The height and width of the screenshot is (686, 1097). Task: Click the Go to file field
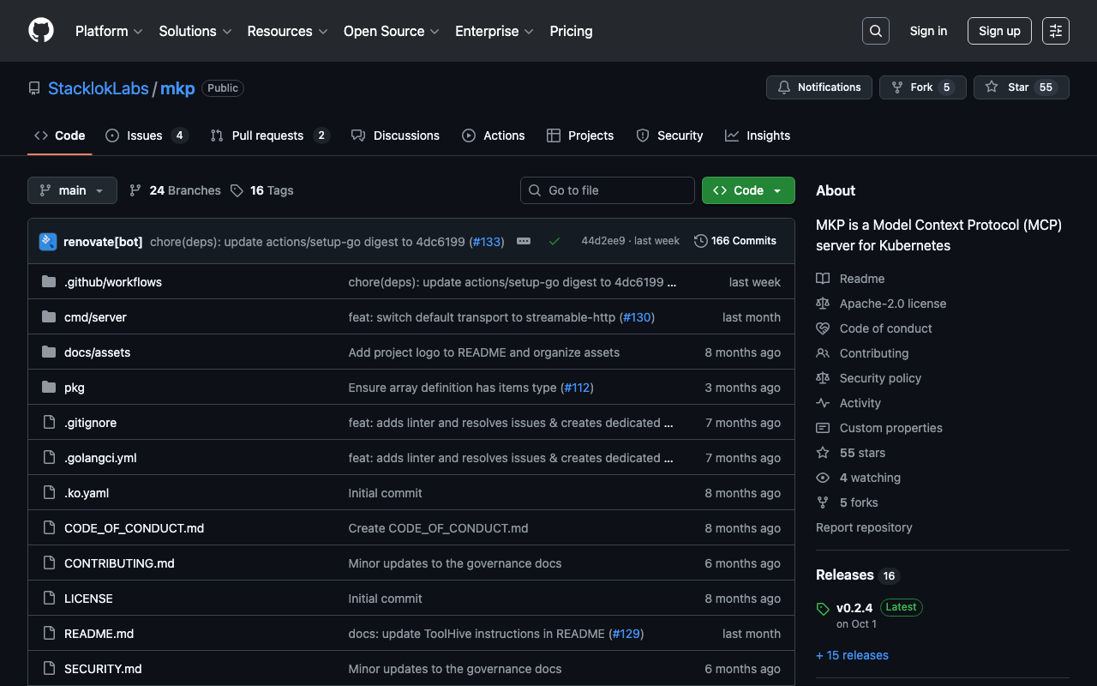[x=608, y=190]
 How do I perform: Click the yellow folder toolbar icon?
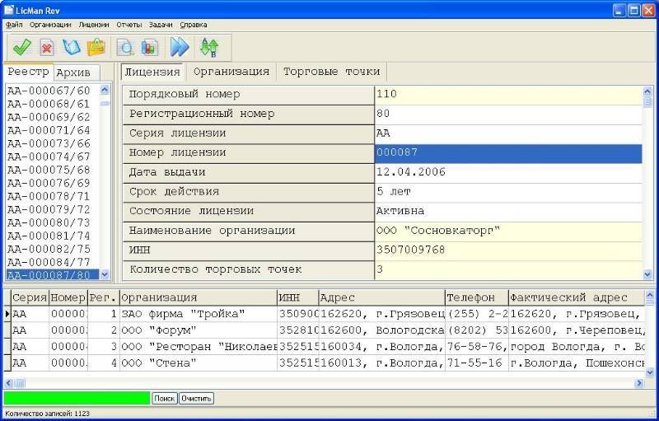(96, 47)
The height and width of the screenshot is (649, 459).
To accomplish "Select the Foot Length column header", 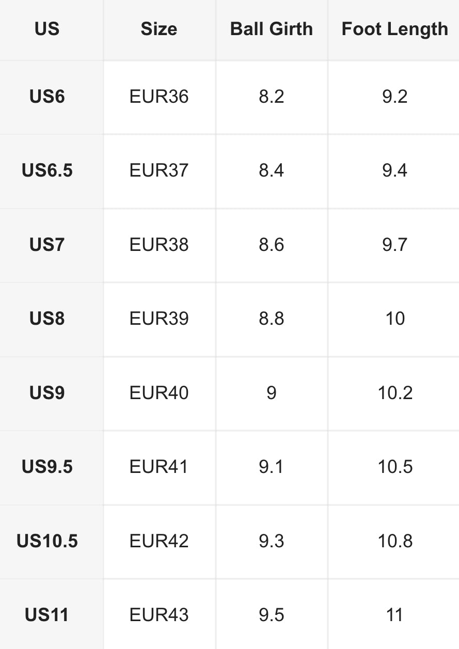I will 394,29.
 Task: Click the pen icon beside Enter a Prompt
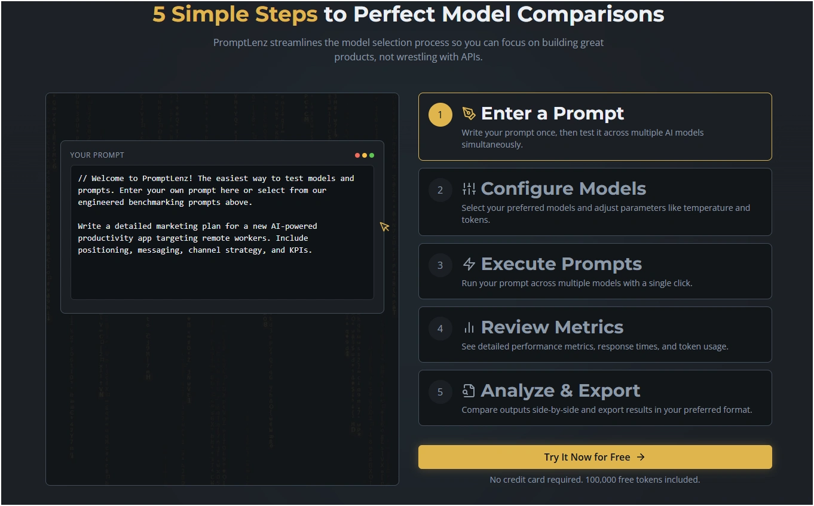[469, 114]
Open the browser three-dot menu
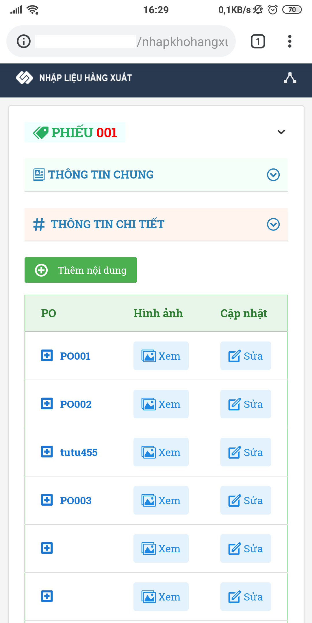Image resolution: width=312 pixels, height=623 pixels. pos(289,41)
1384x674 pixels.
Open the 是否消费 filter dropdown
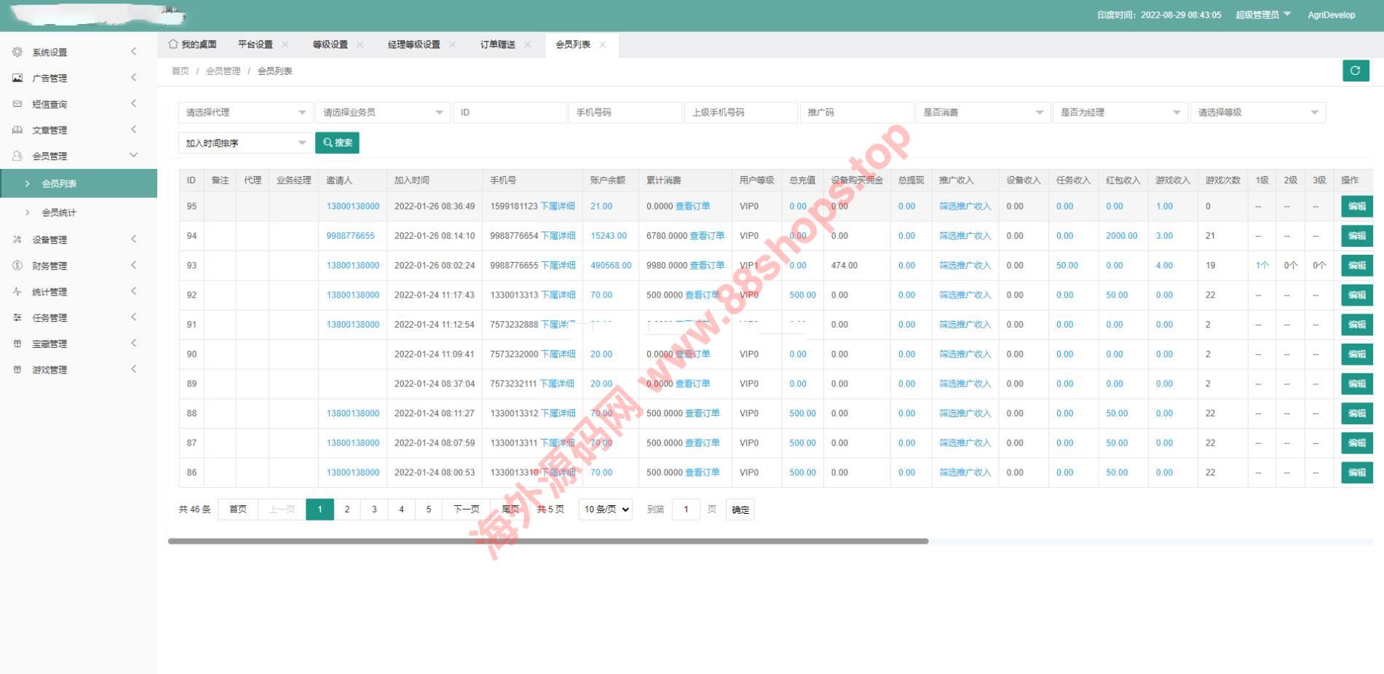(x=982, y=112)
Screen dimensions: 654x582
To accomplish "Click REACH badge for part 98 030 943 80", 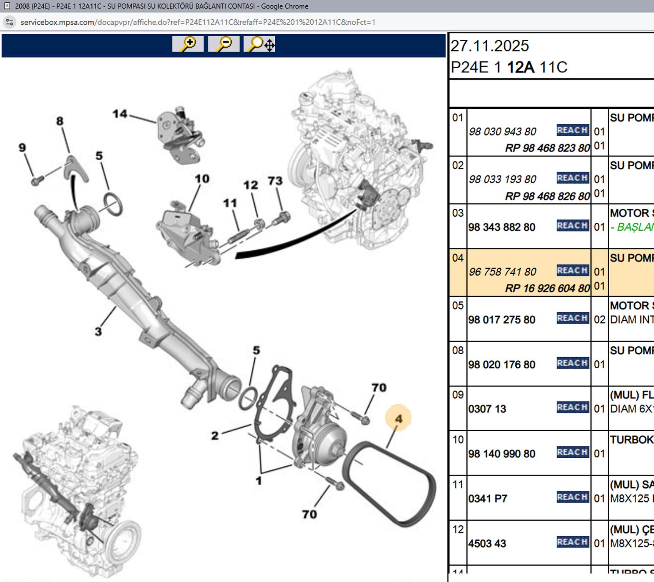I will tap(572, 130).
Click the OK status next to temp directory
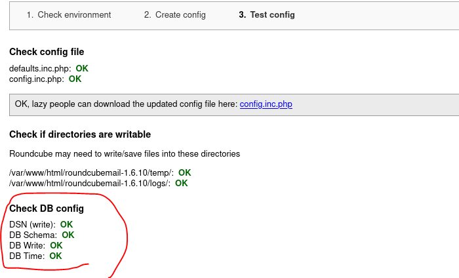 185,172
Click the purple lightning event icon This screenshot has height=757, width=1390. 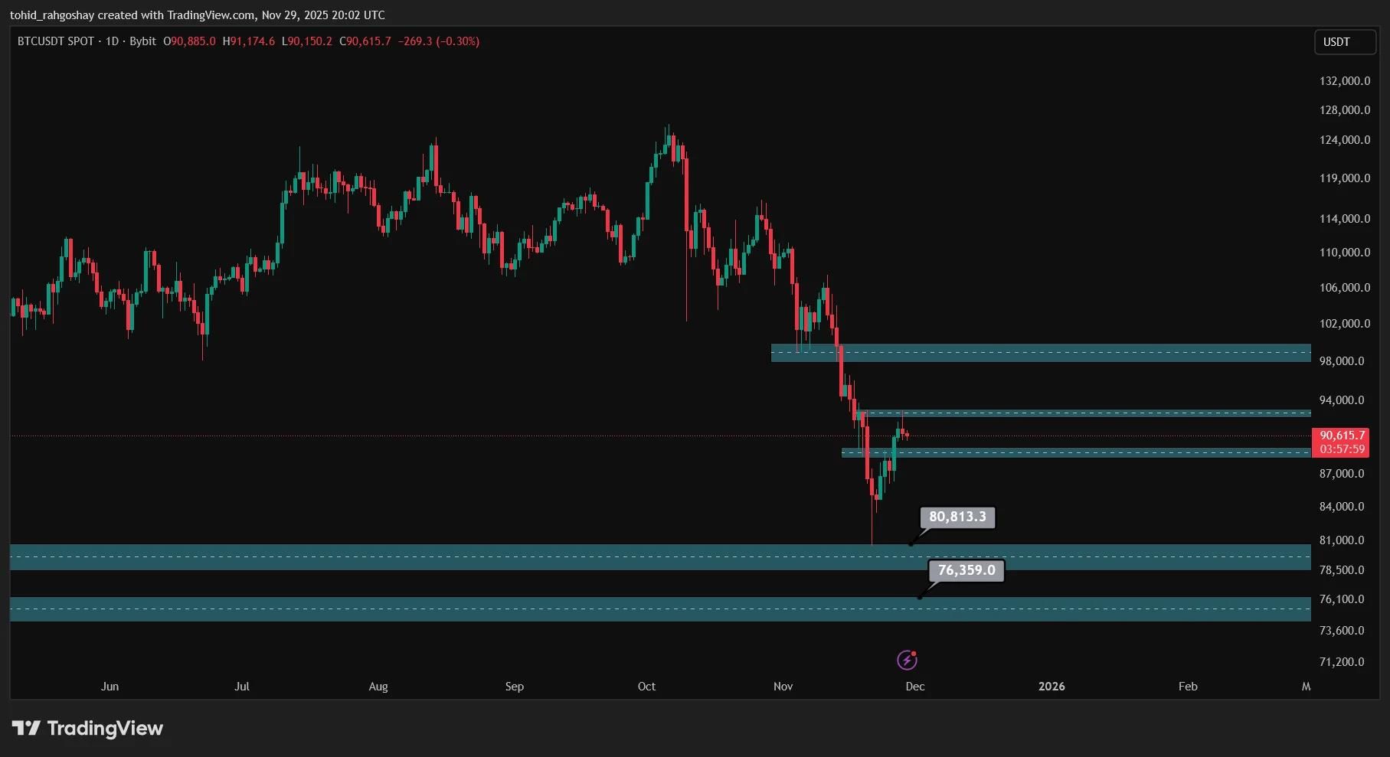pos(907,660)
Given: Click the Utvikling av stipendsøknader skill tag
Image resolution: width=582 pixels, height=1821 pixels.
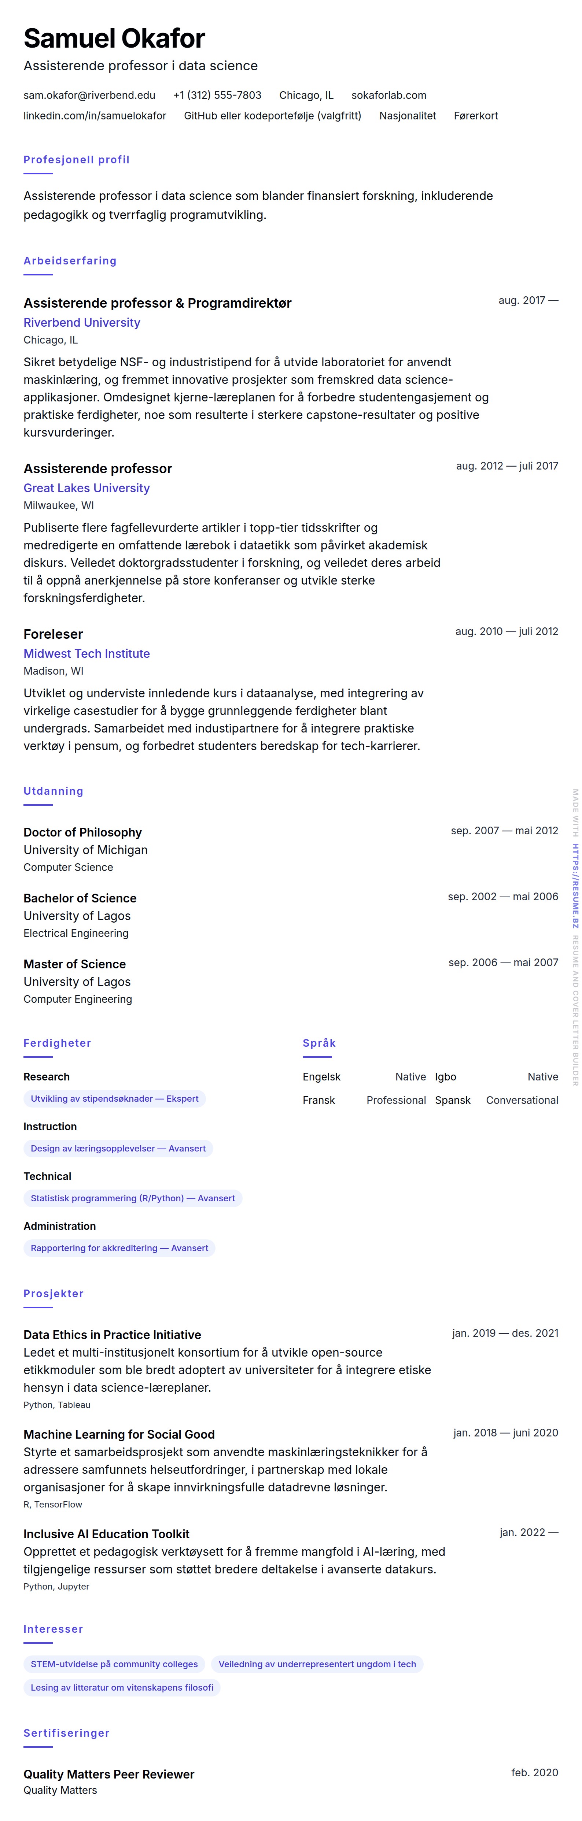Looking at the screenshot, I should click(115, 1099).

========

### EXERCISE BRIEF
Exactly the lines from the one holding "Given: Click the" through the last line of the entries must be set down, with nothing added and no pictures.

### RESULT OF THE TASK
Given: Click the Utvikling av stipendsøknader skill tag
Image resolution: width=582 pixels, height=1821 pixels.
Looking at the screenshot, I should click(115, 1099).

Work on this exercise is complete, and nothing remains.